▶ **TASK PROMPT**: Write out the lines from the line with "This screenshot has height=1428, width=2576. In" to the line with "The image size is (2576, 1456)." as a numbered list, omitting any blank lines.

▶ **EXERCISE INPUTS**:
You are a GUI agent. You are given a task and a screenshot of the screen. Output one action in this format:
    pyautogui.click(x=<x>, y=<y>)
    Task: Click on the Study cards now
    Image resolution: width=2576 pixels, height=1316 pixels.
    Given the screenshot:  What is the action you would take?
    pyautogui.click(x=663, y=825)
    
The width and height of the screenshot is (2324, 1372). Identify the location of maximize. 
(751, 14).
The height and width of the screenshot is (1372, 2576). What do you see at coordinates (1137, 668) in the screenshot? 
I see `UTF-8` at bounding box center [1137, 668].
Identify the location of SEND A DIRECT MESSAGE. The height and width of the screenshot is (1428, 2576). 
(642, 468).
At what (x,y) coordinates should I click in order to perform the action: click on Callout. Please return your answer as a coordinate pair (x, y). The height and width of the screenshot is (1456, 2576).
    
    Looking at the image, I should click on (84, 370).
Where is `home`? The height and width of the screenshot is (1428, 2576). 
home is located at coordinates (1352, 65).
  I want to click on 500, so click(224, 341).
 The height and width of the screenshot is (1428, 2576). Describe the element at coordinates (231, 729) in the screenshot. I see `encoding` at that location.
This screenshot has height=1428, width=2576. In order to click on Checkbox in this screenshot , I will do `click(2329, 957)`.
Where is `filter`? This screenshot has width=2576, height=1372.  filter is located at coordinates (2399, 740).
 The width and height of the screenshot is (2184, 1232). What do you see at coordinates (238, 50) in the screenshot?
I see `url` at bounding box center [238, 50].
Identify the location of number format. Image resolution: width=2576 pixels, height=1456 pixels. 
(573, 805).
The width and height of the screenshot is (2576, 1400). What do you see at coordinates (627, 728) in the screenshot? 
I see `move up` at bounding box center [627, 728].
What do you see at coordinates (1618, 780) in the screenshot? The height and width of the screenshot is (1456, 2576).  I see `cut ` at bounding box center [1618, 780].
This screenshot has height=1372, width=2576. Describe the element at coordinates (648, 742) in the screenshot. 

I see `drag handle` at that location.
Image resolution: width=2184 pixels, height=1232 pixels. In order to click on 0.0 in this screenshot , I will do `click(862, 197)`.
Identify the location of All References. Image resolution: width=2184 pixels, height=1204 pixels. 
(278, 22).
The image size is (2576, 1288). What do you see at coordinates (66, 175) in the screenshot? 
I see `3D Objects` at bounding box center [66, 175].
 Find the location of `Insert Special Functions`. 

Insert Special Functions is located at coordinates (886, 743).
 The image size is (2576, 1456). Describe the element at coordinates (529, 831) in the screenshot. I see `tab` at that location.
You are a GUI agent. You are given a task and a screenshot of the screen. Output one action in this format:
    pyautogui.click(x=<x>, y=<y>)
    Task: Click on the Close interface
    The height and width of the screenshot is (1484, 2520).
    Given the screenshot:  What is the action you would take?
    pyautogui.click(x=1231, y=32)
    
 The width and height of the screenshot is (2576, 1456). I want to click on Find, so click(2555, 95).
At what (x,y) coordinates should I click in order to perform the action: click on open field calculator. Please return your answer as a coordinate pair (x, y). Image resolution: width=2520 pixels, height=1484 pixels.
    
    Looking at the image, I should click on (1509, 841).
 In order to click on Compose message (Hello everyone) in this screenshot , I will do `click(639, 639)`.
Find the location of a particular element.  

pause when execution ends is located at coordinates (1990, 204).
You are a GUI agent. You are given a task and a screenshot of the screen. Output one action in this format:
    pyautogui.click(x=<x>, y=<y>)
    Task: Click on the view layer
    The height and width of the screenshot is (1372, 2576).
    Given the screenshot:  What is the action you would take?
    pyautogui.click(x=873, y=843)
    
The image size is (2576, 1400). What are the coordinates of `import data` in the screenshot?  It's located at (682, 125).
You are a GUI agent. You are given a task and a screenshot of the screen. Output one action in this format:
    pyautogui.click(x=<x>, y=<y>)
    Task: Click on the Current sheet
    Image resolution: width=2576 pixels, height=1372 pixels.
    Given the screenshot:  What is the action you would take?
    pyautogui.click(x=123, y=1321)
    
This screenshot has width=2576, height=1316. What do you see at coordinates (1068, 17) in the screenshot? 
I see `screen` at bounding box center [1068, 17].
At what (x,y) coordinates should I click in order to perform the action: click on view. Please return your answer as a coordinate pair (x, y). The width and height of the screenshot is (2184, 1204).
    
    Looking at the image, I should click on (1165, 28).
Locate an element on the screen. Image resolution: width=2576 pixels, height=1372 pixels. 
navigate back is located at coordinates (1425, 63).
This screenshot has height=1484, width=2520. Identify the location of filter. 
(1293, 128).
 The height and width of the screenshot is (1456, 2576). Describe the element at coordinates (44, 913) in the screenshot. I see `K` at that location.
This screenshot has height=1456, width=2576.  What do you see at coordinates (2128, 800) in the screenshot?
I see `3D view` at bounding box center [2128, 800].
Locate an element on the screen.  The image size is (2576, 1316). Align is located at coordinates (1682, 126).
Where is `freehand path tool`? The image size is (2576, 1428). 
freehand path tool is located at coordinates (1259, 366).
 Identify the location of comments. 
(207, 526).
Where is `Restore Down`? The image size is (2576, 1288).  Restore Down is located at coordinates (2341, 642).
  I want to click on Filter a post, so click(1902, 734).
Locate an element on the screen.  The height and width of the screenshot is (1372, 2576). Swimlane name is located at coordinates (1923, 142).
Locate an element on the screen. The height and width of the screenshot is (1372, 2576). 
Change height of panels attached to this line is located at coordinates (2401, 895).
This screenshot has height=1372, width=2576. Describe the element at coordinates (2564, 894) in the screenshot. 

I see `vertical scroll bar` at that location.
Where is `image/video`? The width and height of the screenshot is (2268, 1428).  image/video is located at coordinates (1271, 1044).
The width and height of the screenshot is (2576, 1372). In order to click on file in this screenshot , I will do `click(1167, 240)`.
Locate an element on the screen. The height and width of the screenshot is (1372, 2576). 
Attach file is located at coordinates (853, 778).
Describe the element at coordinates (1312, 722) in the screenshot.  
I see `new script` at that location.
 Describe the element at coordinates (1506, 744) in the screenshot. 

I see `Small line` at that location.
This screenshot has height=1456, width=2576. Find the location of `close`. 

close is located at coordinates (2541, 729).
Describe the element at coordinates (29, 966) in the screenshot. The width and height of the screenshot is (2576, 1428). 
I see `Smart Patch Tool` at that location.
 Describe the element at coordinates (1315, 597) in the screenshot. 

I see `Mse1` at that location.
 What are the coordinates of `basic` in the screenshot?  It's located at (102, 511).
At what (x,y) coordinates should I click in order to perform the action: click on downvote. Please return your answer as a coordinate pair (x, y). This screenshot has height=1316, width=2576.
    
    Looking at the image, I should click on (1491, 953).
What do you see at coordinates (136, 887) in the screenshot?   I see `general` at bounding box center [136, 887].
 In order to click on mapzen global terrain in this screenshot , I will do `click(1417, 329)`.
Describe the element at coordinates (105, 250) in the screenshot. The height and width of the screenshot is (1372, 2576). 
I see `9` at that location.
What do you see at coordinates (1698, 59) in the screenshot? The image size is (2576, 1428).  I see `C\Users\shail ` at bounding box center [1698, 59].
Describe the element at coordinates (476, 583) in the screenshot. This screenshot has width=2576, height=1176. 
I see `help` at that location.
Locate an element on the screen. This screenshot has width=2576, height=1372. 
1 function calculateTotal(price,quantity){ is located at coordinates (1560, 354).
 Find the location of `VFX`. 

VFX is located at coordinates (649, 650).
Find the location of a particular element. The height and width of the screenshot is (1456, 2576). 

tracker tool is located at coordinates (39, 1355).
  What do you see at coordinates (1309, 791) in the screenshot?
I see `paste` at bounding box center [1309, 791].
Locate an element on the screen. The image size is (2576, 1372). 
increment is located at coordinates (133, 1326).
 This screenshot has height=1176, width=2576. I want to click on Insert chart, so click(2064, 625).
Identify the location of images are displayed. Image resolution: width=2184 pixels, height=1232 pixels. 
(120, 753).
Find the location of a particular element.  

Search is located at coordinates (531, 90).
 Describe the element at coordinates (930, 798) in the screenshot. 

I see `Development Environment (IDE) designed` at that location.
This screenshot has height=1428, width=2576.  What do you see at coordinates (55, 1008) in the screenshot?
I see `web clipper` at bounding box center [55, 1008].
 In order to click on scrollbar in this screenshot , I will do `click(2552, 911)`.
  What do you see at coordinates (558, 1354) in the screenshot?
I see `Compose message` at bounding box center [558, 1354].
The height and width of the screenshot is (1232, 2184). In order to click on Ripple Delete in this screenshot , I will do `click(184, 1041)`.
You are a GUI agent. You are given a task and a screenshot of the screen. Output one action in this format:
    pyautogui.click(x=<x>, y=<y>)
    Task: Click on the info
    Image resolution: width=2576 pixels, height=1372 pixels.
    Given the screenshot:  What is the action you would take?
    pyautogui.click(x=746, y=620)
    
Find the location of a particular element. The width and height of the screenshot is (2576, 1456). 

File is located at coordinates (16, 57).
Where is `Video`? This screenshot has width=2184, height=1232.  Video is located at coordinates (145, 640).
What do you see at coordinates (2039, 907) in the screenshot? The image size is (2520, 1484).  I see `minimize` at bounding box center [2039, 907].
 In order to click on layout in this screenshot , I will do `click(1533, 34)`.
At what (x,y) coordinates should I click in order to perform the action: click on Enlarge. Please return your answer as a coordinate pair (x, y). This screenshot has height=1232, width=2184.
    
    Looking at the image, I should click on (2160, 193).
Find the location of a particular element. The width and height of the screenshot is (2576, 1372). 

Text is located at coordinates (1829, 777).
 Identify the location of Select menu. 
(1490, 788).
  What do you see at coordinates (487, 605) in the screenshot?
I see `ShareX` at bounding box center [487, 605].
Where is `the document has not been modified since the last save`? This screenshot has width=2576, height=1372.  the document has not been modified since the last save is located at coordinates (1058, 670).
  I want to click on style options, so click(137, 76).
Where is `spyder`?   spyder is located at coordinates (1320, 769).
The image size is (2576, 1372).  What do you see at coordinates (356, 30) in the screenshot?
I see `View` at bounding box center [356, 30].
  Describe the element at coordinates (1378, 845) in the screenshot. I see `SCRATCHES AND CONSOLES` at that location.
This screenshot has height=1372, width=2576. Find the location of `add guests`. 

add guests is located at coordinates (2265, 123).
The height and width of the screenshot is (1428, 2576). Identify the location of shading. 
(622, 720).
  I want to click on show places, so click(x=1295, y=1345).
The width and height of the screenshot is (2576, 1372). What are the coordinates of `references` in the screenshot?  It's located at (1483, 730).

▶ **SOLUTION FOR THIS TASK**:
1. This screenshot has height=1428, width=2576. In order to click on Checkbox in this screenshot , I will do `click(2329, 957)`.
2. Where is `filter`? This screenshot has width=2576, height=1372.  filter is located at coordinates (2399, 740).
3.  The width and height of the screenshot is (2184, 1232). What do you see at coordinates (238, 50) in the screenshot?
4. I see `url` at bounding box center [238, 50].
5. Identify the location of number format. Image resolution: width=2576 pixels, height=1456 pixels. 
6. (573, 805).
7. The width and height of the screenshot is (2576, 1400). What do you see at coordinates (627, 728) in the screenshot? 
8. I see `move up` at bounding box center [627, 728].
9. What do you see at coordinates (1618, 780) in the screenshot? The height and width of the screenshot is (1456, 2576).  I see `cut ` at bounding box center [1618, 780].
10. This screenshot has height=1372, width=2576. Describe the element at coordinates (648, 742) in the screenshot. 
11. I see `drag handle` at that location.
12. Image resolution: width=2184 pixels, height=1232 pixels. In order to click on 0.0 in this screenshot , I will do `click(862, 197)`.
13. Identify the location of All References. Image resolution: width=2184 pixels, height=1204 pixels. 
14. (278, 22).
15. The image size is (2576, 1288). What do you see at coordinates (66, 175) in the screenshot? 
16. I see `3D Objects` at bounding box center [66, 175].
17.  Find the location of `Insert Special Functions`. 
18. Insert Special Functions is located at coordinates (886, 743).
19.  The image size is (2576, 1456). Describe the element at coordinates (529, 831) in the screenshot. I see `tab` at that location.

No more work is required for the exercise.